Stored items
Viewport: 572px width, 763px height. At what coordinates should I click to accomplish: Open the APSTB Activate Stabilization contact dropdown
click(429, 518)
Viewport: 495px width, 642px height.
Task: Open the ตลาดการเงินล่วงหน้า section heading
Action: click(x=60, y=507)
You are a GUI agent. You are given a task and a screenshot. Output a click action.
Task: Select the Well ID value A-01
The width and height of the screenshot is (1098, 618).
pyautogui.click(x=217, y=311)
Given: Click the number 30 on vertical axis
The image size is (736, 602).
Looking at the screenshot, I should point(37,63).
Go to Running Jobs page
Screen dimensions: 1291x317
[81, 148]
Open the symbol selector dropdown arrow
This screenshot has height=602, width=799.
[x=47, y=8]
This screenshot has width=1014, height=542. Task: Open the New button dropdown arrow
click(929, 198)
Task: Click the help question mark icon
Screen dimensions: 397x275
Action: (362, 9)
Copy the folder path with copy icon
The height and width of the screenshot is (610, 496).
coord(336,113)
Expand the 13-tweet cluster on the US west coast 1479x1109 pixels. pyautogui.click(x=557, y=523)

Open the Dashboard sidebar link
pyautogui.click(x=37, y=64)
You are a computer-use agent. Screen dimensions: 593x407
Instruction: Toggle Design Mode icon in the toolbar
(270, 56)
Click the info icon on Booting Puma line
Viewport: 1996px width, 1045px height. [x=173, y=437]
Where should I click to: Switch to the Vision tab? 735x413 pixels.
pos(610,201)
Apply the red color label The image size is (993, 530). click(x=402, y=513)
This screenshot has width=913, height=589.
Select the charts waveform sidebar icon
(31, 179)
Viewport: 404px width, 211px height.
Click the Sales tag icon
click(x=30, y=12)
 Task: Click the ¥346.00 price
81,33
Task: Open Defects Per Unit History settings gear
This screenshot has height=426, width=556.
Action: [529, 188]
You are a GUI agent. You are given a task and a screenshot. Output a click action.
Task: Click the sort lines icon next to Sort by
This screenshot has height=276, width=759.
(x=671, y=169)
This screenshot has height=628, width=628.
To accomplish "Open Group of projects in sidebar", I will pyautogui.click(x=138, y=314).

# [WHAT TO DO]
Transcribe, exactly and without additions, the lines of the records above, beginning with the line that contains "Copy the folder path with copy icon" and ending with the line that contains "Apply the red", both included.

# [SOLUTION TO THE PROBLEM]
Copy the folder path with copy icon
The height and width of the screenshot is (610, 496).
coord(336,113)
Expand the 13-tweet cluster on the US west coast 1479x1109 pixels. pyautogui.click(x=557, y=523)

Open the Dashboard sidebar link
pyautogui.click(x=37, y=64)
You are a computer-use agent. Screen dimensions: 593x407
Instruction: Toggle Design Mode icon in the toolbar
(270, 56)
Click the info icon on Booting Puma line
Viewport: 1996px width, 1045px height. [x=173, y=437]
Where should I click to: Switch to the Vision tab? 735x413 pixels.
pos(610,201)
Apply the red color label The image size is (993, 530). click(x=402, y=513)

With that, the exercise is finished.